> **Text extract**:
------------

Updated by Yanbiao Li almost 10 years ago
- File laptop.nfd.conf laptop.nfd.conf added
- File laptop.sh laptop.sh added
- File server.nfd.conf server.nfd.conf added
- File server.sh server.sh added
- File system.inf system.inf added
both the laptop and the server are ubuntu 14.04. The latest NFD is run on both ends.
I uploaded my test scripts and corresponding config files:
laptop.sh; server.sh; laptop.nfd.conf; server.nfd.conf
1/ on the server: sh server.sh LAPTOP_IP
2/ on the laptop: sh laptop.sh SERVER_IP
3/ run nfd-status -r on the server. I get "ERROR: error while connecting to the forwarder (Connection refused)"
Updated by Vince Lehman almost 10 years ago
- Status changed from New to In Progress
I am able to reproduce the bug using the command line on a single machine:
$ sudo nfd-start
$ nfdc register / 258
$ nfdc register -o 65 -c 15 /Z/A 258
$ nfdc unregister -o 65 /Z/A 258
$ nfd-status
ERROR: error while connecting to the forwarder (Connection refused)

------------

> **Data excerpts**:

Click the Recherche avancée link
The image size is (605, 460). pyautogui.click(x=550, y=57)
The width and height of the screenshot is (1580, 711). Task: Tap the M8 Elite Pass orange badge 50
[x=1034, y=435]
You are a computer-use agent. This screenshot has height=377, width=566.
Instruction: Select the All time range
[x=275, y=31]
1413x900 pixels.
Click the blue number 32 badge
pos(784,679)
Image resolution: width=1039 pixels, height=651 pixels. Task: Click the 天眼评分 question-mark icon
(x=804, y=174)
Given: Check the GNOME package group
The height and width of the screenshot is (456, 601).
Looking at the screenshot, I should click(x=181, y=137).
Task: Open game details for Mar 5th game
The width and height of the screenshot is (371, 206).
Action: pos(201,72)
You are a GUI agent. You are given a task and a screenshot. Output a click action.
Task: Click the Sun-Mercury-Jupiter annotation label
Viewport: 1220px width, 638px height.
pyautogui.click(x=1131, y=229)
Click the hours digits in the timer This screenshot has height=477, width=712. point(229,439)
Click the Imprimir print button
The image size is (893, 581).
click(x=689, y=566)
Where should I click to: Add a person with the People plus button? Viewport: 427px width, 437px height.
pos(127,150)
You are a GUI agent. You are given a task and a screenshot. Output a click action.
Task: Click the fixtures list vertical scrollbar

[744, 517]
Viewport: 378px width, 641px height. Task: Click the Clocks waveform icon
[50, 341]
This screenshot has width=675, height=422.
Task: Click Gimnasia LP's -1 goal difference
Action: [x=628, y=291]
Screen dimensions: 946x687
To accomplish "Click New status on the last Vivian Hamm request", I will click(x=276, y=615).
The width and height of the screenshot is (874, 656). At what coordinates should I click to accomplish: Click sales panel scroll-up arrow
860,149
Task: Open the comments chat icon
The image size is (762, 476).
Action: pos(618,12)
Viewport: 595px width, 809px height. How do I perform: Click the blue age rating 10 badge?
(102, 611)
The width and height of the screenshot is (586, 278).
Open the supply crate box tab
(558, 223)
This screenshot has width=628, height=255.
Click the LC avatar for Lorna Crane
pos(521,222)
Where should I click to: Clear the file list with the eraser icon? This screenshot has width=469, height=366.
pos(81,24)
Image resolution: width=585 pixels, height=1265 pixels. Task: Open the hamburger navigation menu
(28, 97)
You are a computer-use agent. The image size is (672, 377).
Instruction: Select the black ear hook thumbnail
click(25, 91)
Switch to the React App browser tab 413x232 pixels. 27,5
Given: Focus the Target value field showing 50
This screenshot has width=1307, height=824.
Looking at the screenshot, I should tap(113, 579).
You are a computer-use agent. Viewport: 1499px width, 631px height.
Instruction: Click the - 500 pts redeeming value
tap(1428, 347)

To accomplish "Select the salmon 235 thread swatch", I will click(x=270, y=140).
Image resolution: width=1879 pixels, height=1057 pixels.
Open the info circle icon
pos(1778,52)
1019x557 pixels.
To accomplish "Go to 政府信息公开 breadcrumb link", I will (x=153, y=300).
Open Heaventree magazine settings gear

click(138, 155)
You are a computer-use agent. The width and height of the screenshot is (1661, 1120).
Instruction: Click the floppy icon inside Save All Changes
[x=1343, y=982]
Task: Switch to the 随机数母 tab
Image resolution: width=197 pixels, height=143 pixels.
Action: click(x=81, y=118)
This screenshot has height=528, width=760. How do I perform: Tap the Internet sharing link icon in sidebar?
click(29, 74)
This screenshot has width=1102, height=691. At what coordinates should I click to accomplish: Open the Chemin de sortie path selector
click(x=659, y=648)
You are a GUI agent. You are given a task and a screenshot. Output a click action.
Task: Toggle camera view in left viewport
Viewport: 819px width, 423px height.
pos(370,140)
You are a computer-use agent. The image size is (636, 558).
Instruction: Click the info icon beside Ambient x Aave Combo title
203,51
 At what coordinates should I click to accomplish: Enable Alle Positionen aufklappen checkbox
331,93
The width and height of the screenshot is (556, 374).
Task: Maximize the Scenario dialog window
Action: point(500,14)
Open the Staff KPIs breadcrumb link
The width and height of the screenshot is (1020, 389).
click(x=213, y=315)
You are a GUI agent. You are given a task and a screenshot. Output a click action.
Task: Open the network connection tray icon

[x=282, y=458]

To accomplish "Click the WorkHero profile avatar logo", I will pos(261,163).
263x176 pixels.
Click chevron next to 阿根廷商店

------------

> **Given exercise 1**:
In the NFD bug thread, what operating system do the laptop and the server run?
> **Given exercise 2**:
List every file that the NFD bug thread reports as added.
> **Given exercise 3**:
Update the NFD bug thread: write out the part that opens with the words "Updated by Yanbiao" and closes with "on both ends.", putting "debian" in place of "ubuntu".

> **Exercise output 1**:
Both run Ubuntu 14.04.

> **Exercise output 2**:
laptop.nfd.conf, laptop.sh, server.nfd.conf, server.sh, system.inf

> **Exercise output 3**:
Updated by Yanbiao Li almost 10 years ago
- File laptop.nfd.conf laptop.nfd.conf added
- File laptop.sh laptop.sh added
- File server.nfd.conf server.nfd.conf added
- File server.sh server.sh added
- File system.inf system.inf added
both the laptop and the server are debian 14.04. The latest NFD is run on both ends.